Since the start of this year (to January 24), the company has repurchased 1.4 million shares at a cost of $528m, which leaves $11.4bn under the approved share repurchase programmes, MasterCard said in a statement.
The company is also acquiring FinTech start-ups to strengthen its services.
“We are adding to our unique services capabilities with the planned acquisition of Dynamic Yield, which creates individually tailored experiences for consumers across digital channels,” said Mr Miebach.
Last month, the company announced an agreement to acquire McDonald’s personalisation platform and decision engine company Dynamic Yield.
Using artificial technology, Dynamic Yield delivers individualised product recommendations, offers and content based on a range of factors, including past purchases, page views, time of day, current store traffic and trending products.

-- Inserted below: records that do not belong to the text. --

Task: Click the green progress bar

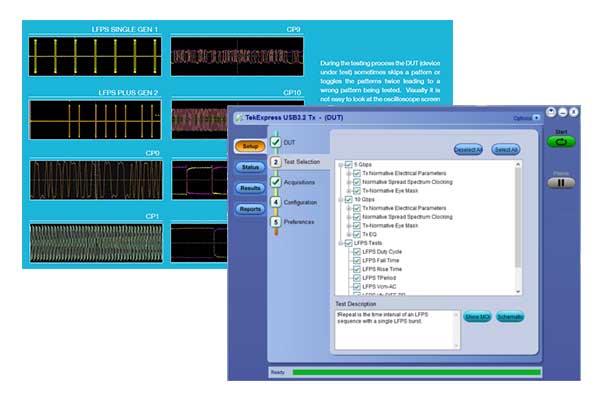Action: (415, 372)
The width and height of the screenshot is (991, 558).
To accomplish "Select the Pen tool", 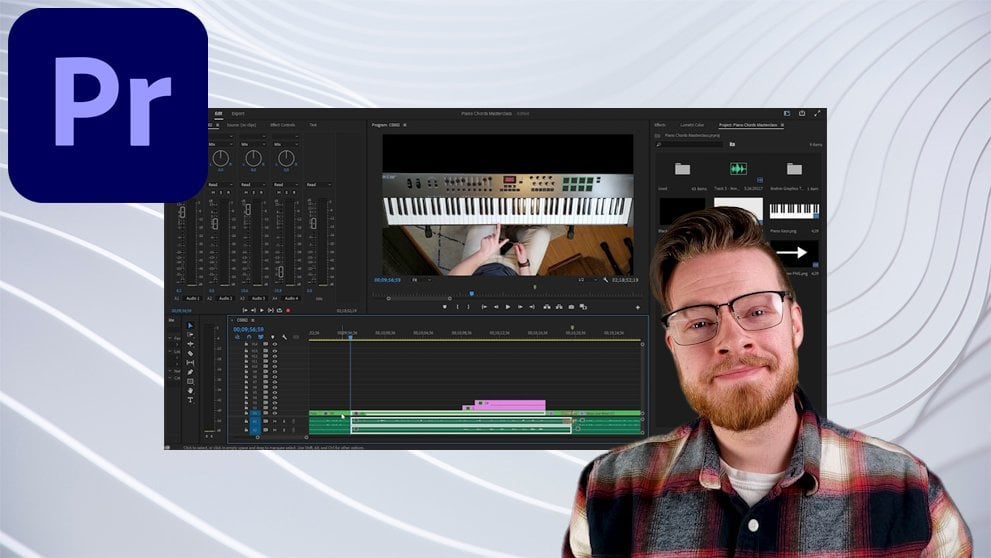I will click(x=190, y=372).
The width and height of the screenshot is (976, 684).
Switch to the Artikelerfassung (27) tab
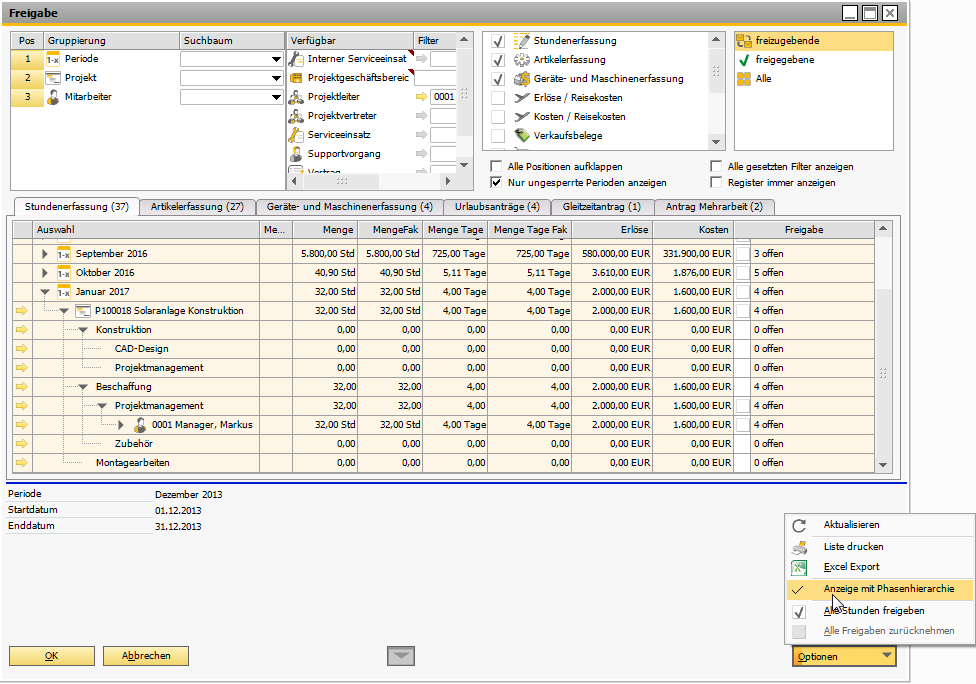pos(197,207)
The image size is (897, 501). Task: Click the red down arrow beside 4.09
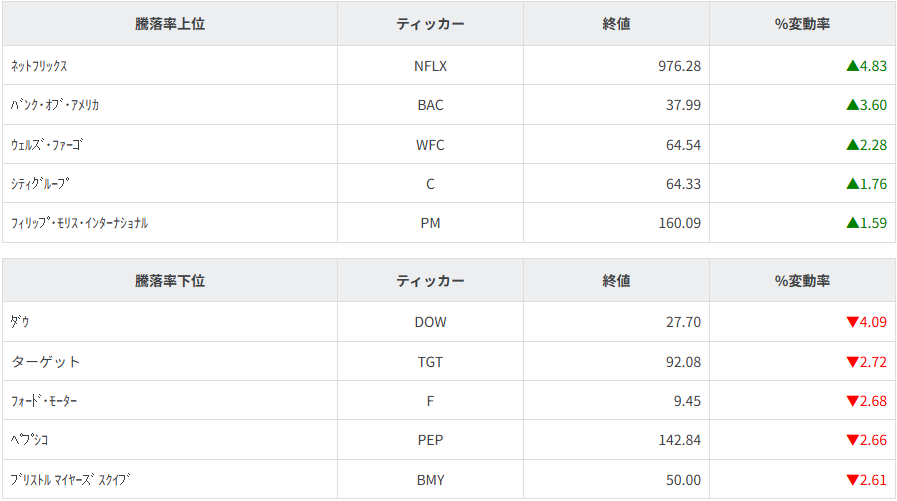pyautogui.click(x=852, y=322)
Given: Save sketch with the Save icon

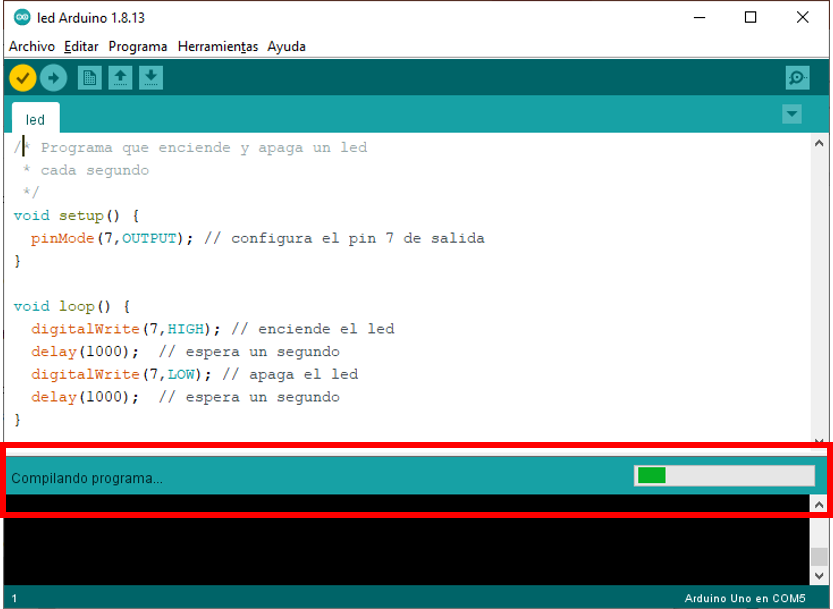Looking at the screenshot, I should (151, 78).
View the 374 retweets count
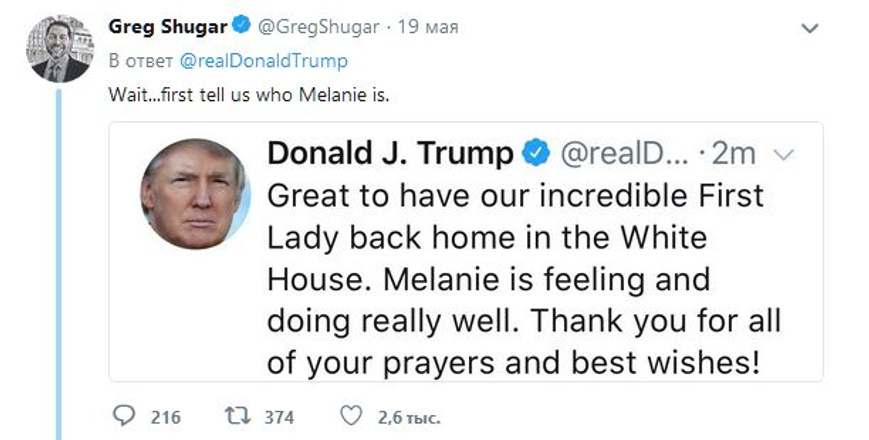 click(x=279, y=417)
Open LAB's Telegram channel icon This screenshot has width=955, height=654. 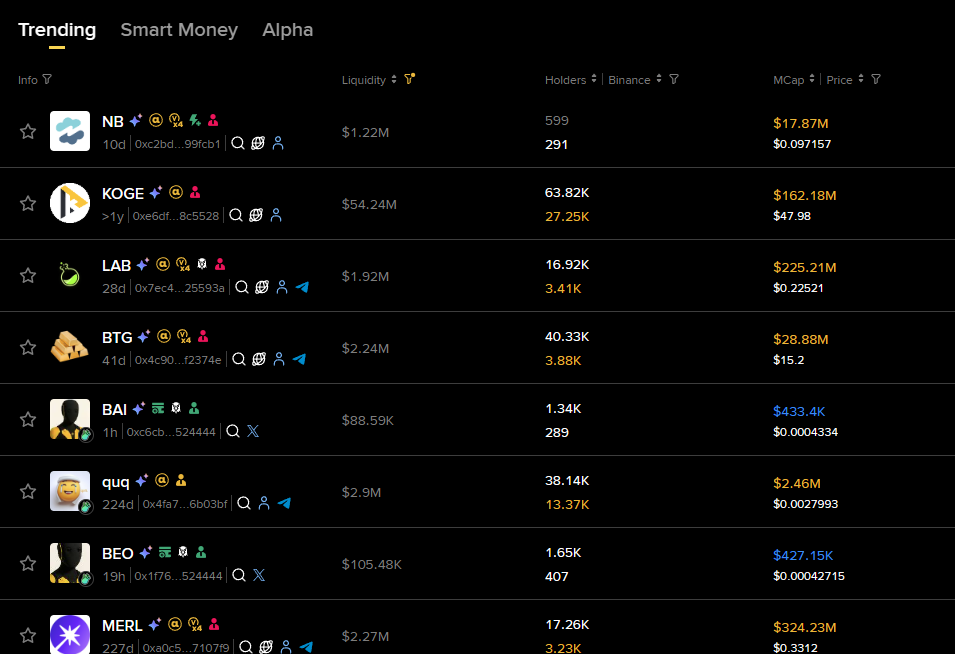304,287
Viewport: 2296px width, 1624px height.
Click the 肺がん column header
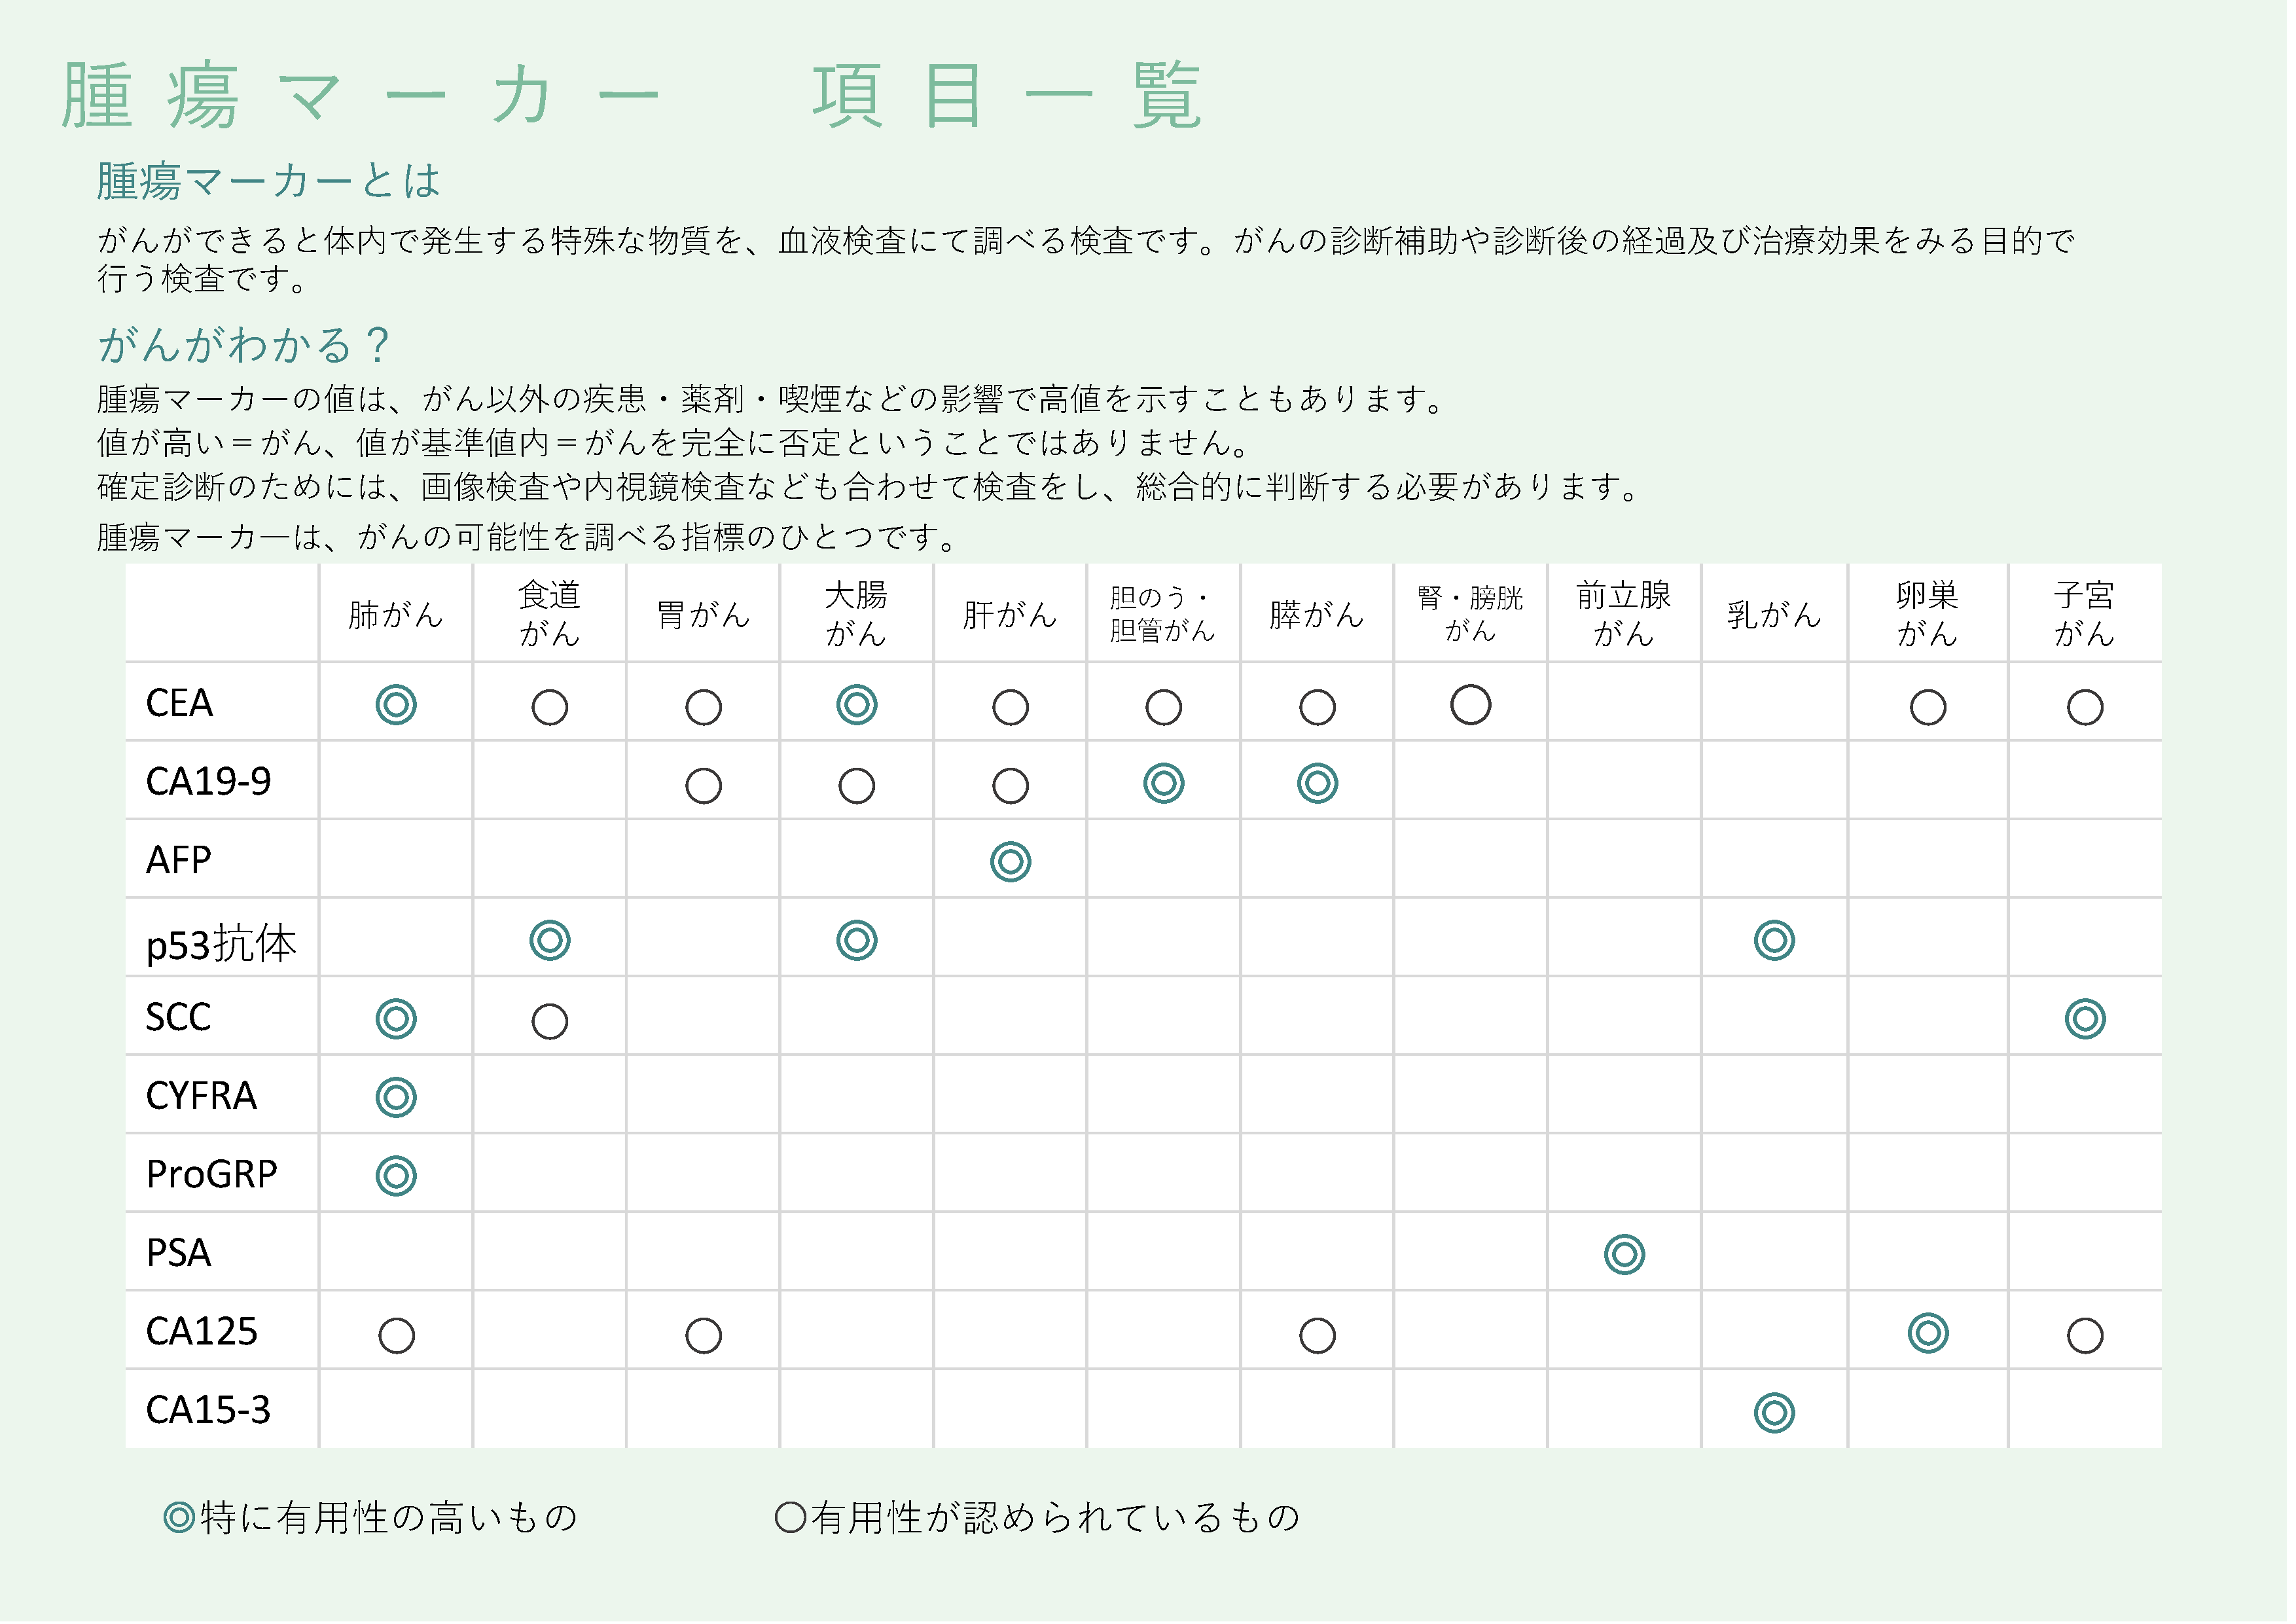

Total purchase transactions through MasterCard in the fourth quarter stood at $38.9bn, up 25.6 per cent year-on-year.
Europe led the purchase transaction volume at $15.9bn in the three months to December 31. It was followed by the US ($9.4bn); Asia Pacific, Middle East and Africa ($8.5bn); Latin America ($4.2bn); and Canada ($858m).
The number of cards issued by MasterCard globally increased 11.4 per cent annually to more than 2.5 billion at the end of last year. Maximum cards were in circulation in Asia Pacific, Middle East and Africa region (902 million) followed by Europe (739 million), the US (573 million), Latin America (307 million) and Canada (67 million).